The officiant, a friend of Karsner’s who was ordained online in five minutes this week, appeared via iPad and performed the ceremony over Zoom from her home in Rochester, N.Y.

“At this time, we would like to honor those who could not be with us today, which is basically everyone,” she said.

It was a far cry from the summer wedding at the Shore the couple had imagined, before the coronavirus hit and made everything unimaginable.

When the stay-at-home order began, Barton, 44, moved in with Karsner, 39, and her daughters so they could all quarantine together. Living together made Karsner want to get married as soon as possible “to make it official for the family," she said.

The fact that Barton has spent the last six weeks sleeping on the couch with Maxine Tiggermush played a role, too.

“That’s the real reason we’re getting married," he said.

The couple met online in the fall and took a train together to New York City for their first date. The connection was immediate.

“We’ve both been married before, and we’ve dated other people and we knew this was it,” Karsner said. “We know what we like, and we like each other.”

So when Barton, a political science grad student and graduate teaching assistant at Temple University, proposed to Karsner at the top of the Art Museum steps in January with her daughters by their side, she didn’t hesitate to say yes.

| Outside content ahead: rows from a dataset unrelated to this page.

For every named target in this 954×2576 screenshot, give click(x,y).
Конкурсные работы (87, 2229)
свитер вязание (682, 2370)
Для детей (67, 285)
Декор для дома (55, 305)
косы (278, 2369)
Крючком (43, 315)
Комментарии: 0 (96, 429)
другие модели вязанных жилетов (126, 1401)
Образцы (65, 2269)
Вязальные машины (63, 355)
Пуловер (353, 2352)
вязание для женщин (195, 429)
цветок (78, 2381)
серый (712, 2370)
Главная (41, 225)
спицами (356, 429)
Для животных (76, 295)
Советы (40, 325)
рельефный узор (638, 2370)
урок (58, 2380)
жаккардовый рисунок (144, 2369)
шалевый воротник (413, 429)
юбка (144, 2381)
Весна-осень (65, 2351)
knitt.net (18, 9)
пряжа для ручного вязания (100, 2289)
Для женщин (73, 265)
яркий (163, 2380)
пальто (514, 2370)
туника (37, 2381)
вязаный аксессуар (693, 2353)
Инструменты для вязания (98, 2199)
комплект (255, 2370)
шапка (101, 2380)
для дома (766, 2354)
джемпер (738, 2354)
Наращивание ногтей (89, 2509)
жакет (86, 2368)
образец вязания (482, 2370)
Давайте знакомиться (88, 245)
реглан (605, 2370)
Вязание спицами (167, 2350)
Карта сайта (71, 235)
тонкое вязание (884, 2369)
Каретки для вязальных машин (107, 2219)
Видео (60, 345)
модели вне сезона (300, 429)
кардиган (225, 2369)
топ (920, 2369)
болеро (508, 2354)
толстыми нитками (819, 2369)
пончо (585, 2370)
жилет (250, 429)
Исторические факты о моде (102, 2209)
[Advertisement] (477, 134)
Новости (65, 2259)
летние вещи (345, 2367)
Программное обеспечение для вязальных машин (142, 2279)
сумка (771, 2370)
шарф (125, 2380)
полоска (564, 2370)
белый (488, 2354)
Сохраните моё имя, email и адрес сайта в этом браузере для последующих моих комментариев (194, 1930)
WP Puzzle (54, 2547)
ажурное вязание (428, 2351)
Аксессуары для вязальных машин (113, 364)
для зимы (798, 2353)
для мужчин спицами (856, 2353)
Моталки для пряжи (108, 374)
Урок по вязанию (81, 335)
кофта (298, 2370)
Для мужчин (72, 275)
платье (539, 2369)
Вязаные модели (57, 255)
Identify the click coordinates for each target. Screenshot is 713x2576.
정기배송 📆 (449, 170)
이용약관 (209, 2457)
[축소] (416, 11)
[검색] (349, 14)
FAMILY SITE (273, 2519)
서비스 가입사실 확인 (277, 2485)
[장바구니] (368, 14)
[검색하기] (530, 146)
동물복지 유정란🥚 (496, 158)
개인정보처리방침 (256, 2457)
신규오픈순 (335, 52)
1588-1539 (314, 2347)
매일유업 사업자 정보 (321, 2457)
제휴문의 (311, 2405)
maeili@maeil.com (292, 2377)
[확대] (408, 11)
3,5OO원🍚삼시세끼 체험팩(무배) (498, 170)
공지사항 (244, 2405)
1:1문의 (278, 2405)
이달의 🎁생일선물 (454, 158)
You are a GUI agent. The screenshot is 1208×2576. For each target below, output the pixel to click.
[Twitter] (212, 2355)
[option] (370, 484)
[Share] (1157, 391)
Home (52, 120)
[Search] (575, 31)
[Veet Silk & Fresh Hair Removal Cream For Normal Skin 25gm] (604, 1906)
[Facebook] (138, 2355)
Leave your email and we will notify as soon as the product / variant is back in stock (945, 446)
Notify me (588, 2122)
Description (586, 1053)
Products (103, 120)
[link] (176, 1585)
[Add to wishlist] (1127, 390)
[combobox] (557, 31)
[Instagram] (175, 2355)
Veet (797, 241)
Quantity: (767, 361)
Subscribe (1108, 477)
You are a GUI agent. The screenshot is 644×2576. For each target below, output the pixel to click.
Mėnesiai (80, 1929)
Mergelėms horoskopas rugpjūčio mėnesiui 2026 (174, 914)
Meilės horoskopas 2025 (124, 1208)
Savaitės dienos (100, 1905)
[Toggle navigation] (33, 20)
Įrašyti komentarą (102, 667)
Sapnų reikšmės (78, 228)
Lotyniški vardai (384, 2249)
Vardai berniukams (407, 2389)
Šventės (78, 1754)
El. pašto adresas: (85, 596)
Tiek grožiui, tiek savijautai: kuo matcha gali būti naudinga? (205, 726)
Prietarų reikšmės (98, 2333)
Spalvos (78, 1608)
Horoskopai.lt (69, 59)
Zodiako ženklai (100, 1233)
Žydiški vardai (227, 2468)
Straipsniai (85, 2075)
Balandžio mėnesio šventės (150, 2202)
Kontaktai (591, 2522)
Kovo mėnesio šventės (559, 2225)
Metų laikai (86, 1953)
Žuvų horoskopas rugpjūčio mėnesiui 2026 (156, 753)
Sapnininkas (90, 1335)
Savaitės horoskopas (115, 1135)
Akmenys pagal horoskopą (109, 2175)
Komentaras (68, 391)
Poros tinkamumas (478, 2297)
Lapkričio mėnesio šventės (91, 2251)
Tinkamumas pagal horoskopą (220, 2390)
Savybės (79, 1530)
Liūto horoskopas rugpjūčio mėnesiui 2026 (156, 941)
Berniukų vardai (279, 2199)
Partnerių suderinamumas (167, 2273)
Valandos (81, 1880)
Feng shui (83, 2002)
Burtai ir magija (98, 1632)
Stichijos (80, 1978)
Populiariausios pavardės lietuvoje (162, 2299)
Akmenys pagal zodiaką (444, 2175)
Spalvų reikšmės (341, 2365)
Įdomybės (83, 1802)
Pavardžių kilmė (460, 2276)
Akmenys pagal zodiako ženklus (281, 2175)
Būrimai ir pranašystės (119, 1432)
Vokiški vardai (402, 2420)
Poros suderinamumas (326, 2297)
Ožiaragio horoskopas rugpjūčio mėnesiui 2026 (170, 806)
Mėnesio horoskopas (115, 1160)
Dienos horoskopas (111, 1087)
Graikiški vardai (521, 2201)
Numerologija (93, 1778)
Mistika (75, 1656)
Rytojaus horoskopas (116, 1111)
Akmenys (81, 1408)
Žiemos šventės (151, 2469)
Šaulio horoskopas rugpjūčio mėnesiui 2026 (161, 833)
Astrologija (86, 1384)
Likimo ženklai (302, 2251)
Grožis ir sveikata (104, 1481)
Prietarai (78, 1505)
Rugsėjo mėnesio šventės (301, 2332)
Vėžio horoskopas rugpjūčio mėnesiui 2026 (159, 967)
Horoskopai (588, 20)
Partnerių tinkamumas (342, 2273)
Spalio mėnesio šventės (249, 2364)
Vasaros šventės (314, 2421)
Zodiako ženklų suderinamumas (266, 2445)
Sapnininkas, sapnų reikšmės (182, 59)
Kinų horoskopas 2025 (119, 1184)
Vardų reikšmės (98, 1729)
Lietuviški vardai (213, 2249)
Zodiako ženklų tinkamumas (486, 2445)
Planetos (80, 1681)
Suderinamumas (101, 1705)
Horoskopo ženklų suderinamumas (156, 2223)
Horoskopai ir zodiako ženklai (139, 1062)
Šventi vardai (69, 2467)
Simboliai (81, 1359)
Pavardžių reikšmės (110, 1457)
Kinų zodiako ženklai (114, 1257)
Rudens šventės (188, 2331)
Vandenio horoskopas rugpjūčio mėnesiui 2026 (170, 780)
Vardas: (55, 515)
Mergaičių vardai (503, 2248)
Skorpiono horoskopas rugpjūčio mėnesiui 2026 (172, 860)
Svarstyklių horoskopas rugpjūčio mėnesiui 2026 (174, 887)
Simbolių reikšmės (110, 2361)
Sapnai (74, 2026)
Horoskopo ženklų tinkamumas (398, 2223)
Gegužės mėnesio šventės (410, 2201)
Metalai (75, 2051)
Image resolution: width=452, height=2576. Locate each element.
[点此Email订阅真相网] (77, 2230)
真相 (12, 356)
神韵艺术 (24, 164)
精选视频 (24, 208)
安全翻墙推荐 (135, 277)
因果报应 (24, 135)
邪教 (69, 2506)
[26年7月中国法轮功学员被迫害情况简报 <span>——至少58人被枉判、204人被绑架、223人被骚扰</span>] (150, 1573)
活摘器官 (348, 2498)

They talked about a wedding in Ocean City, N.J., and planned a honeymoon in Prague, but as everything began shutting down amid the coronavirus — and Karsner was laid off from her job in nonprofit communications and marketing — planning a traditional wedding became impossible.

As the sofa got smaller by the day and their love grew larger, they decided instead on a very nontraditional quarantine elopement, one they planned in the span of just eight days.

Karsner’s youngest daughter, Eva Drager, 9, served as flower girl, and her oldest, Alison Drager, 14, was her maid of honor. Karsner’s 11-year-old child asked that it say “starring Katelyn Drager, as herself" in the official e-program.

The bride wore a navy blue sequin dress she rented online. Sheets of chiffon and white lights hugged the poles of the porch, and baskets of flowers hung overhead.

As more than 100 of their closest friends and family watched on Facebook Live, two dozen of their closest neighbors watched from the sidewalk or the porches of their own homes, cheering them on and dancing at all the right times.

Neighbor Jacqui Dieterle, 39, wore a brown silk formal dress to the ceremony, which she paired with a gray hoodie and a can of White Claw.

“I used to not drink, but then quarantine happened,” she said while dancing in the street. “This wedding is great. We needed this.”

Under a tent in the front lawn, the couple set up a “wedding reception to go” with tiny bottles of champagne and boxes of cupcakes for their guests.

Karsner’s mom, Nancy, who cried on Facebook Live while watching the couple’s first dance to the Carpenters’ “We’ve Only Just Begun,” offered the first toast over video.

“I’d like to thank everyone for not coming to the wedding,” she said.

The newlyweds had no big plans for a dinner, no buffet set up in the kitchen, just the Chick-fil-A the Karsner girls’ had requested and the wedding cake they got from Traub’s Bakery in Prospect Park.

It was unclear if they’d share either with Maxine Tiggermush, who for the first time in weeks would find herself sleeping alone on the couch Friday night.